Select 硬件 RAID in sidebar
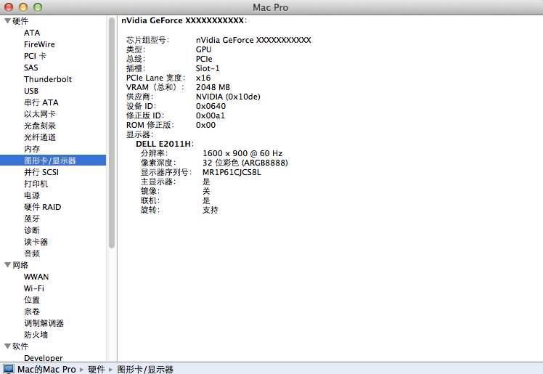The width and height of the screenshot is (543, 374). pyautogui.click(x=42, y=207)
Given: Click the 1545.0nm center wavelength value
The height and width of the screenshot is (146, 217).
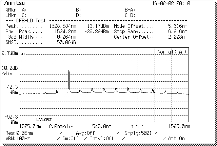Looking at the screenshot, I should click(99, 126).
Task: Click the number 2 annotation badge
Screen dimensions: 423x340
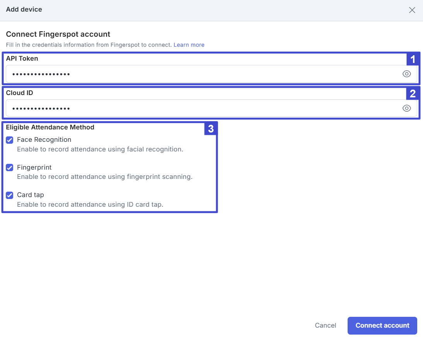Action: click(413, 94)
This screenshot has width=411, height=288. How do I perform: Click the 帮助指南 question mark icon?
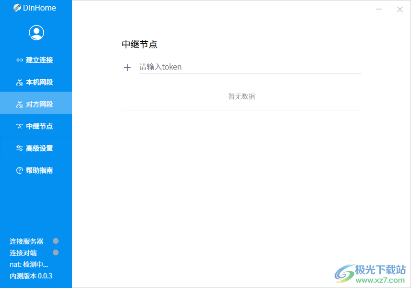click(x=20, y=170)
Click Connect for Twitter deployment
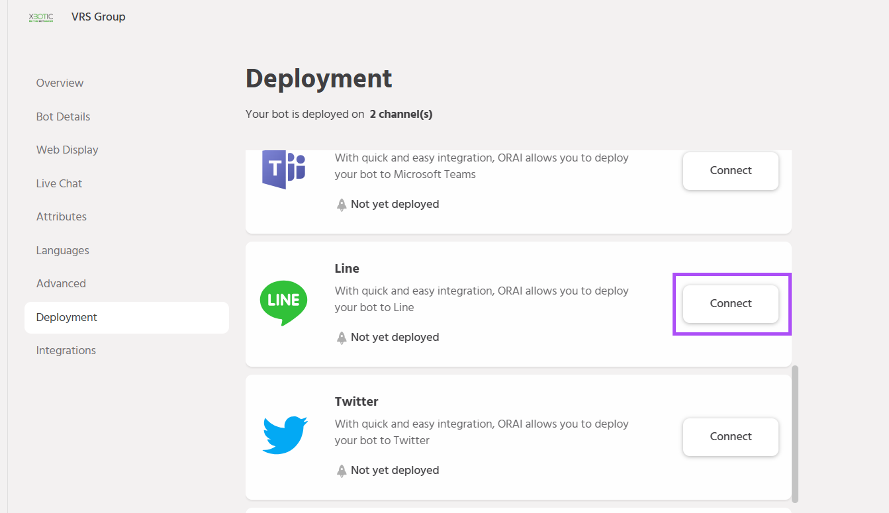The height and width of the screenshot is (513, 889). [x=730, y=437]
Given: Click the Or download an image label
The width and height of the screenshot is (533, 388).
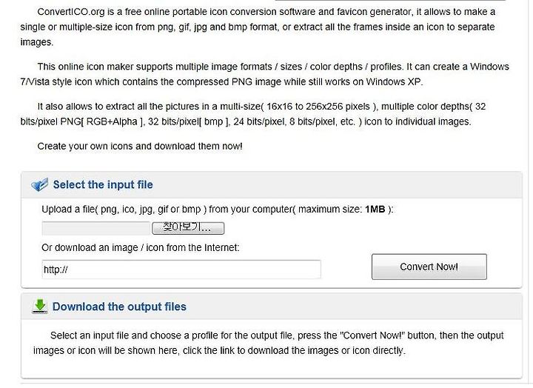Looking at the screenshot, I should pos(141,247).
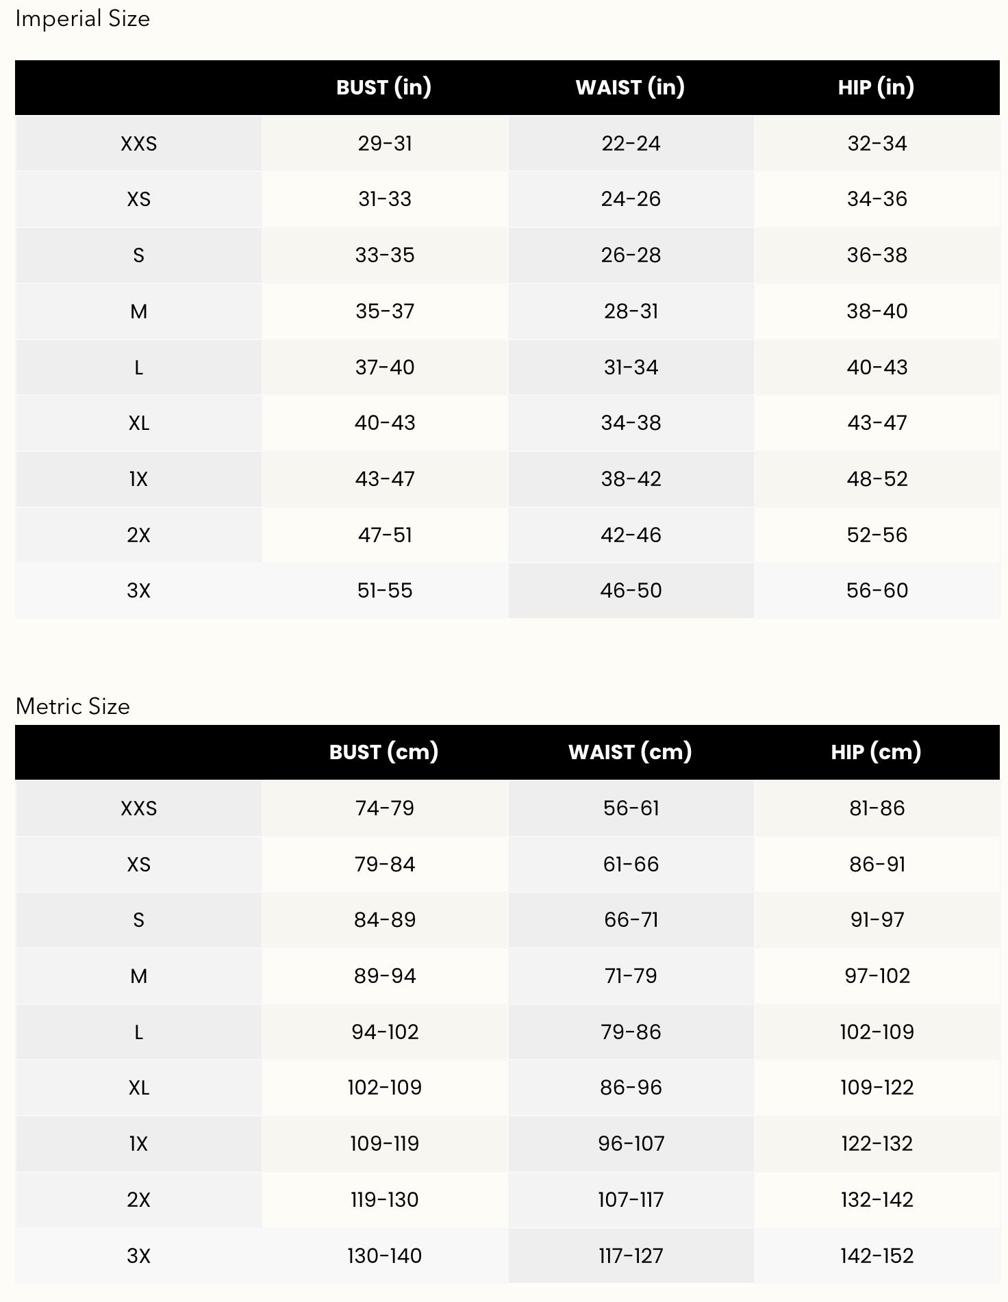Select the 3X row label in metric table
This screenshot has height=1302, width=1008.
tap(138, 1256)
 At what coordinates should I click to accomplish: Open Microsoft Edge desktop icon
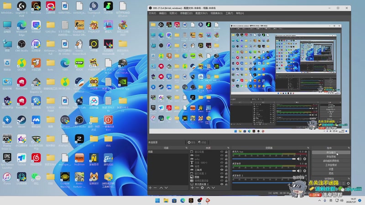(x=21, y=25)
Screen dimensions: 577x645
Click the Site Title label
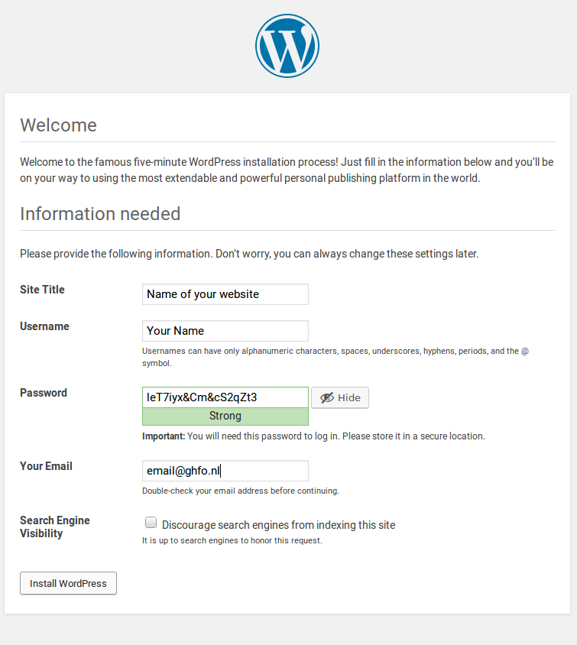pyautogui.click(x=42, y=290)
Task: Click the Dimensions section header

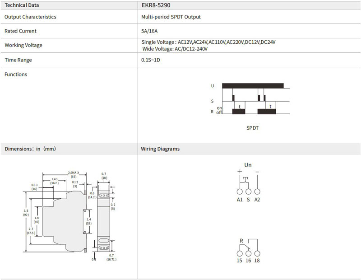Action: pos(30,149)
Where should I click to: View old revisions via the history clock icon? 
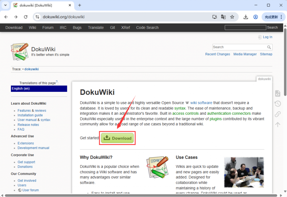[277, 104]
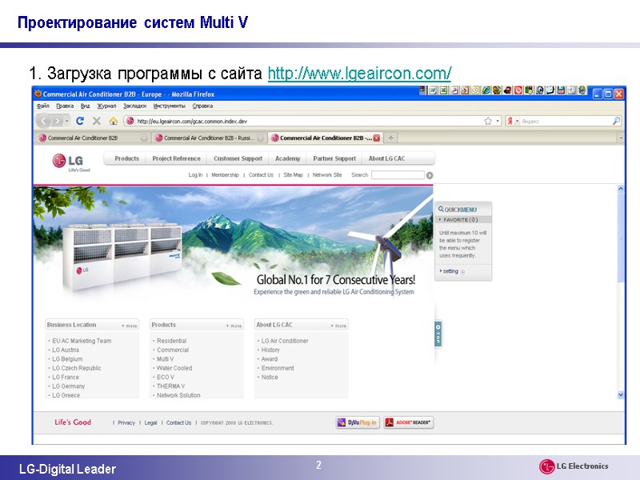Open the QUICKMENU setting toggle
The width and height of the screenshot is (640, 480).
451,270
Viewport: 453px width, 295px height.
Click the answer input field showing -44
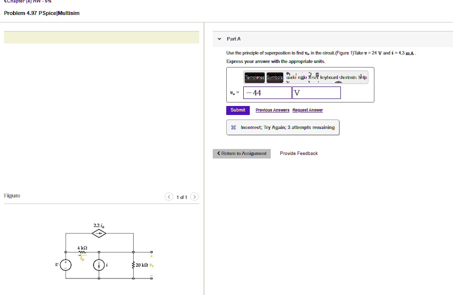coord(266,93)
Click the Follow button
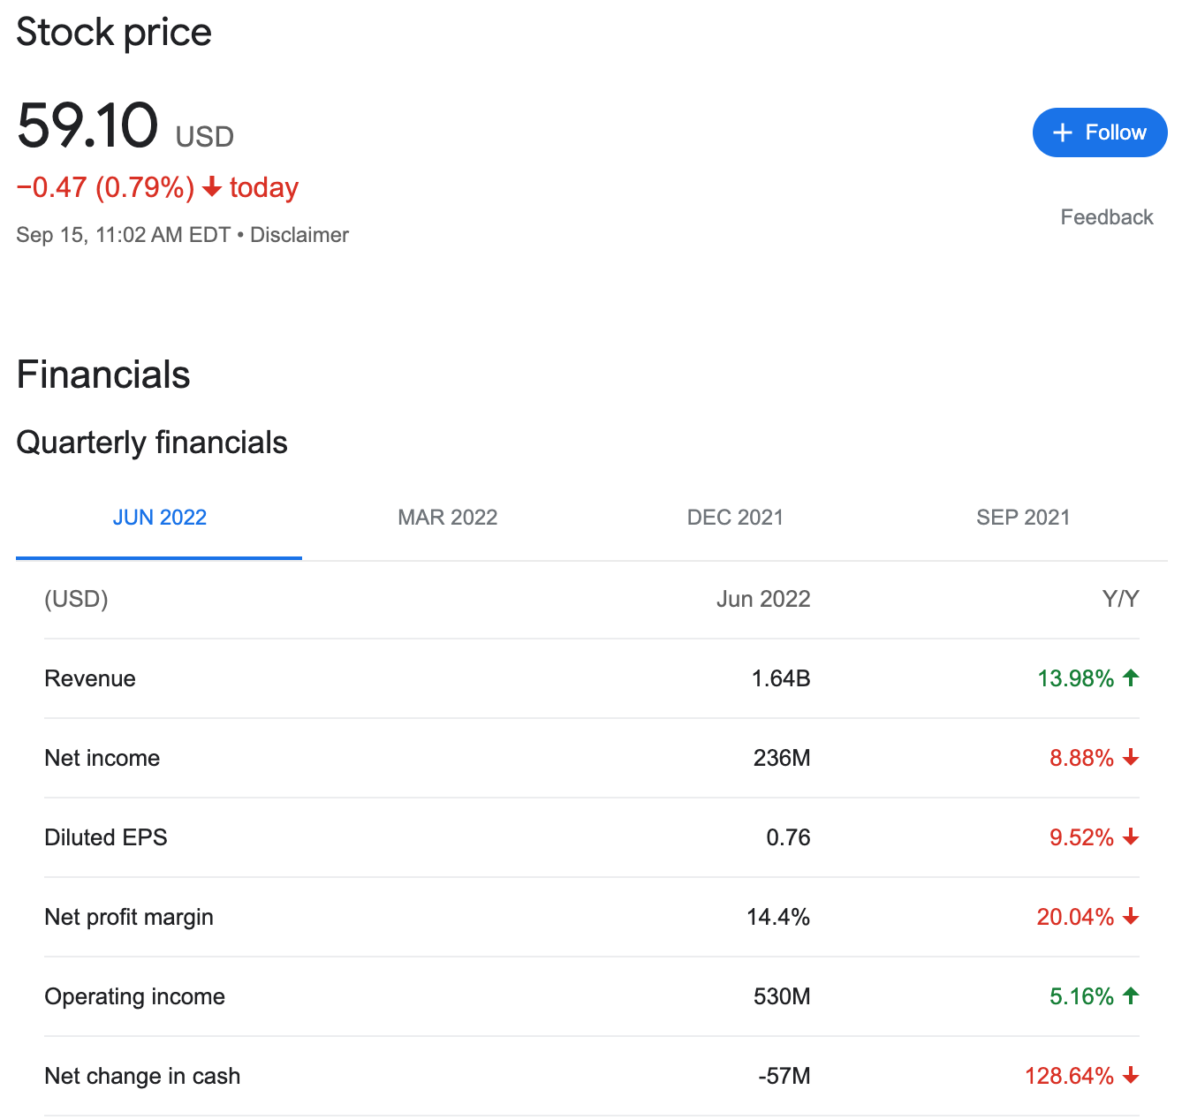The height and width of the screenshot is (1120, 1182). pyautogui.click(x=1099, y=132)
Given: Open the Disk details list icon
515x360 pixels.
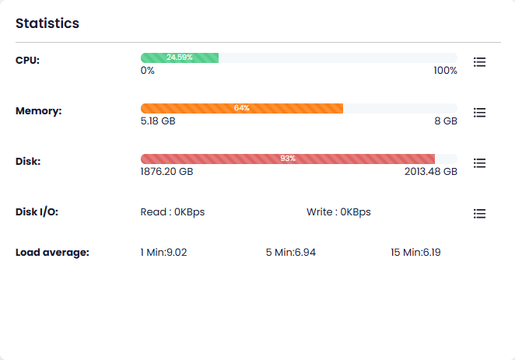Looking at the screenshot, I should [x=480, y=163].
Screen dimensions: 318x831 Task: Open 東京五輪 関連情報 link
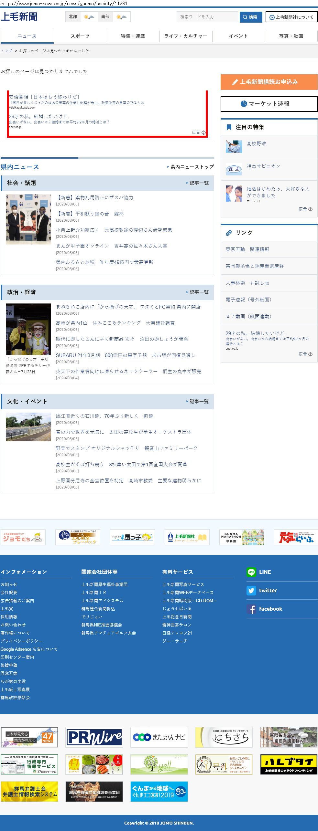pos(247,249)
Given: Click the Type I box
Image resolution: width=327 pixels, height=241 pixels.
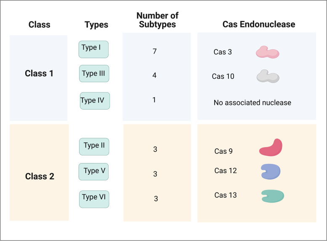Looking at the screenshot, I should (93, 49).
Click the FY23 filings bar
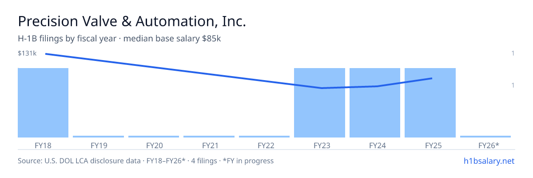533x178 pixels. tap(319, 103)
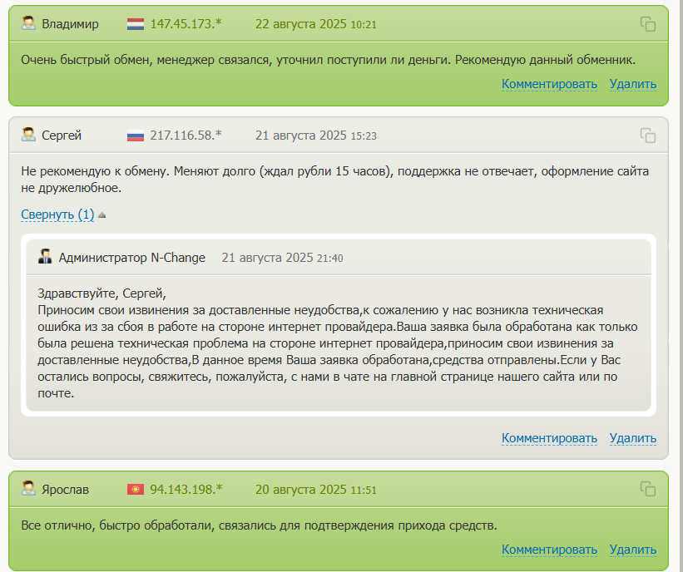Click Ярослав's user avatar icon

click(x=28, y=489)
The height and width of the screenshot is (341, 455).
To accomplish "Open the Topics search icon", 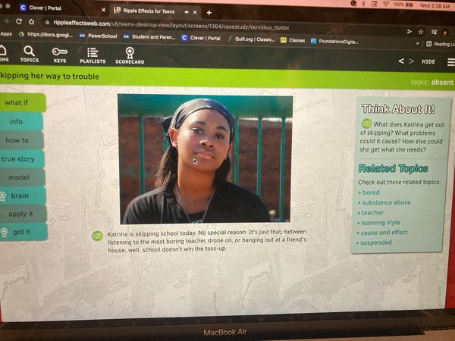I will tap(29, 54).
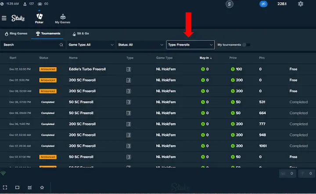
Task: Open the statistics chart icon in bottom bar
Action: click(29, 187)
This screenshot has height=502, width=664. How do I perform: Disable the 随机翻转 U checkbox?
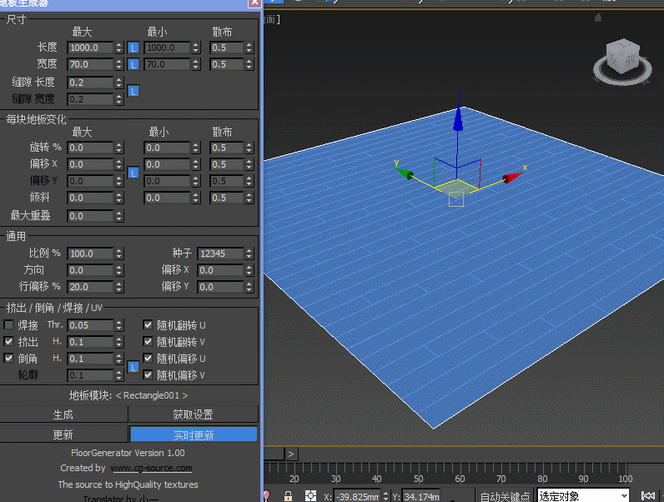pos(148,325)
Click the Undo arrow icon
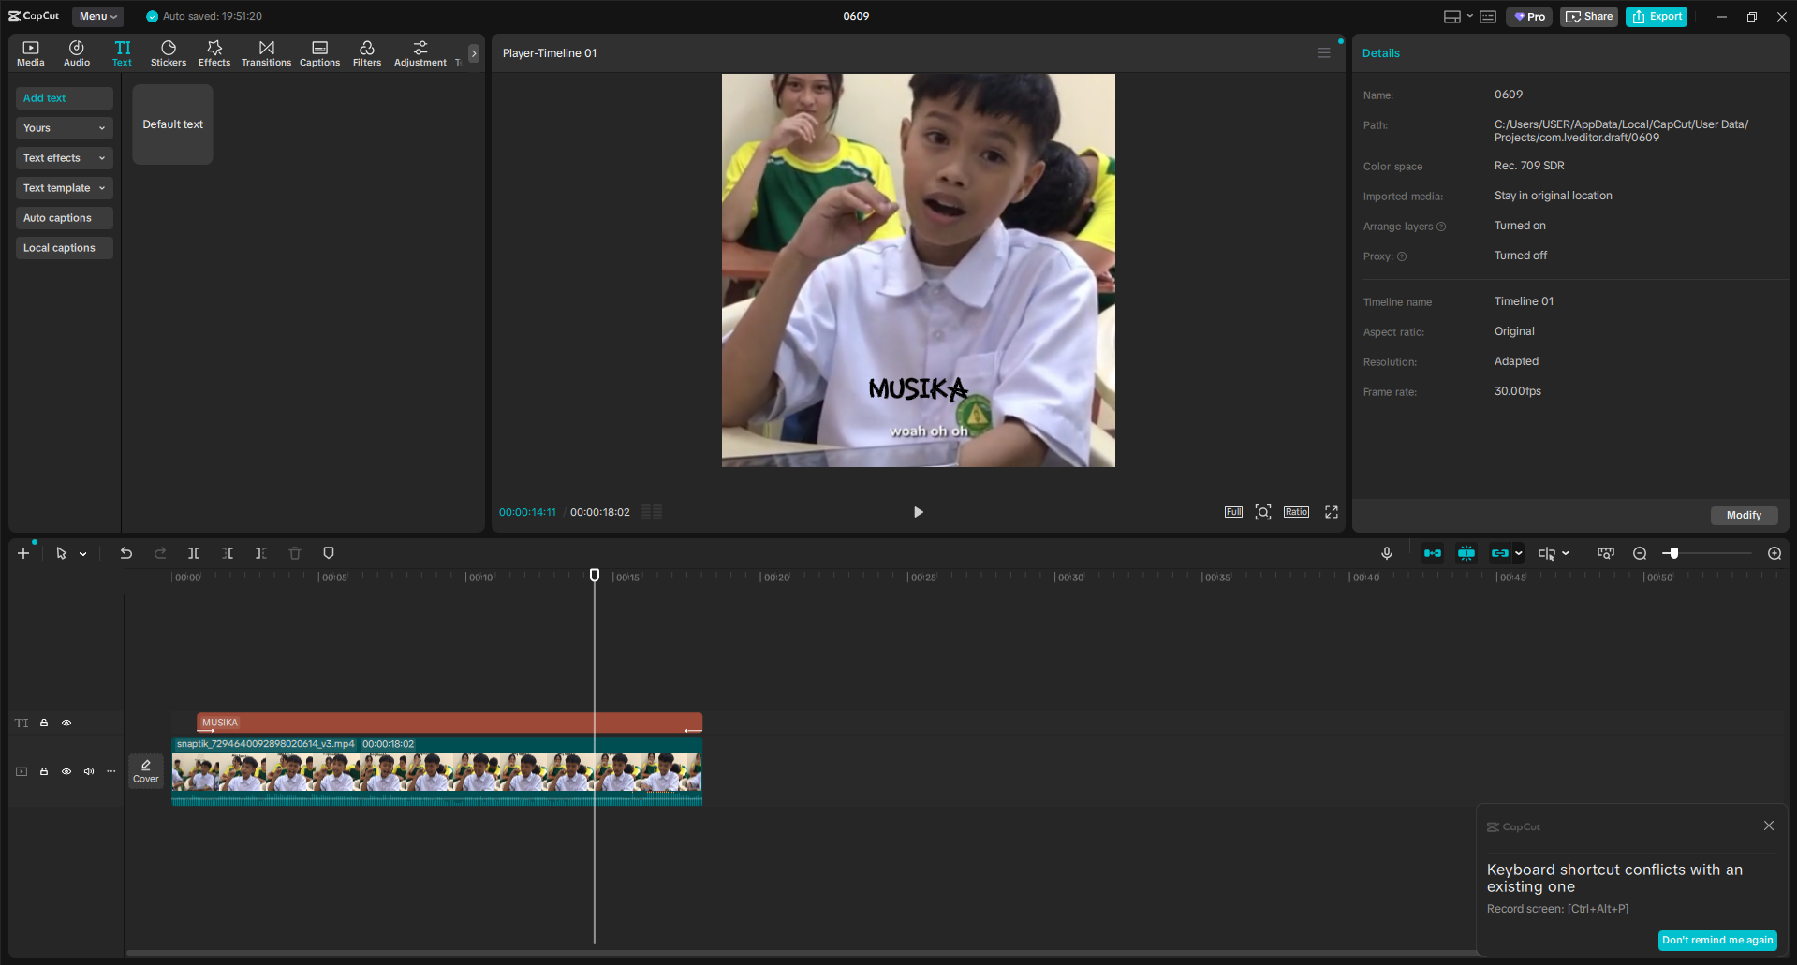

THE TASK: Word for word, restate the lines above from the one with "Click Connect for Twitter deployment" through the one with "Given: Click the Or download an image label", keeping both ends and dropping the pictures.

OUTPUT BELOW:
Click Connect for Twitter deployment
The height and width of the screenshot is (513, 889). [x=730, y=437]
Given: Click the Or download an image label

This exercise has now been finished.